- [INSTRUCTIONS TO FOLLOW] The answer is the line that contains "Image resolution: width=1080" followed by every later line of the entries below, each repeated exactly, and nothing else.

------------------------------------------------------------

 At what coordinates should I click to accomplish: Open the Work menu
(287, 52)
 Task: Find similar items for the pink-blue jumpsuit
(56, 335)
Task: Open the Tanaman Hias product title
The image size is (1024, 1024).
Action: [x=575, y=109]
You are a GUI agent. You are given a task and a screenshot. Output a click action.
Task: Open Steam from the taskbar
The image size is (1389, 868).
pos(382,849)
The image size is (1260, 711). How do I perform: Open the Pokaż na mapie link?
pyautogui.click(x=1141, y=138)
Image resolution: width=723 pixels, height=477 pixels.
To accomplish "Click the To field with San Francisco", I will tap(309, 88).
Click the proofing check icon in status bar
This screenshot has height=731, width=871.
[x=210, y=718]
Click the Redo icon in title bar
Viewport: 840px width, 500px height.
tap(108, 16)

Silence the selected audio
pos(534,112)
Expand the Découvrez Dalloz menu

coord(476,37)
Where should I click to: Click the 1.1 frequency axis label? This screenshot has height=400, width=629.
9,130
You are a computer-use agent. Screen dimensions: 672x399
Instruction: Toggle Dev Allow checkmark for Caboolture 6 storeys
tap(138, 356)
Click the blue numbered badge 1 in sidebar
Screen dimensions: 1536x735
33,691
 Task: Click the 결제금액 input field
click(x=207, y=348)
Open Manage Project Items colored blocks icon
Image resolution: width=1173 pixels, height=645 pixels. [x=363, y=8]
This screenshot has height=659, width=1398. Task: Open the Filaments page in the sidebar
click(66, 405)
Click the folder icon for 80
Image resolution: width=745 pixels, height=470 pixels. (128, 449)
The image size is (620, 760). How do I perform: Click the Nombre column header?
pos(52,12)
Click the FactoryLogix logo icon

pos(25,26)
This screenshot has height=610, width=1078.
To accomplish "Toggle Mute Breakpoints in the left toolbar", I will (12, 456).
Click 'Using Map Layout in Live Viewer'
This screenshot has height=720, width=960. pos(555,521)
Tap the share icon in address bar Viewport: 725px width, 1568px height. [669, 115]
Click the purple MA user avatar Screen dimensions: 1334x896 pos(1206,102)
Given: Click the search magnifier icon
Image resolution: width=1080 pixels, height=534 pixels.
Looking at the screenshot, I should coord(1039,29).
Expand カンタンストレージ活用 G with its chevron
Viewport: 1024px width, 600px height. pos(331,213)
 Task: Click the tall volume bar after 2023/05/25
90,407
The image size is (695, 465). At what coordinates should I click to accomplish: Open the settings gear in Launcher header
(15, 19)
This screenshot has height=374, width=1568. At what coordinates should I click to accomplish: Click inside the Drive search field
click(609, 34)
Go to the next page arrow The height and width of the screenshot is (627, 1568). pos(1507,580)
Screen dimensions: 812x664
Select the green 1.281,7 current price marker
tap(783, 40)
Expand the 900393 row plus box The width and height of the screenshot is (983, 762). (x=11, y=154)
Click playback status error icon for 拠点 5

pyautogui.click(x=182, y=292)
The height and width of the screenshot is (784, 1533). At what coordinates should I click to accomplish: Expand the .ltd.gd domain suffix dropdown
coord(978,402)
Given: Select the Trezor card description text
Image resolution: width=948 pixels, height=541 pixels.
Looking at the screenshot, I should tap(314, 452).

------------------------------------------------------------

- [SOLUTION BELOW]
Image resolution: width=1080 pixels, height=534 pixels.
Looking at the screenshot, I should coord(1039,29).
Expand カンタンストレージ活用 G with its chevron
Viewport: 1024px width, 600px height. pos(331,213)
 Task: Click the tall volume bar after 2023/05/25
90,407
The image size is (695, 465). At what coordinates should I click to accomplish: Open the settings gear in Launcher header
(15, 19)
This screenshot has height=374, width=1568. At what coordinates should I click to accomplish: Click inside the Drive search field
click(609, 34)
Go to the next page arrow The height and width of the screenshot is (627, 1568). pos(1507,580)
Screen dimensions: 812x664
Select the green 1.281,7 current price marker
tap(783, 40)
Expand the 900393 row plus box The width and height of the screenshot is (983, 762). (x=11, y=154)
Click playback status error icon for 拠点 5

pyautogui.click(x=182, y=292)
The height and width of the screenshot is (784, 1533). At what coordinates should I click to accomplish: Expand the .ltd.gd domain suffix dropdown
coord(978,402)
Given: Select the Trezor card description text
Image resolution: width=948 pixels, height=541 pixels.
Looking at the screenshot, I should tap(314, 452).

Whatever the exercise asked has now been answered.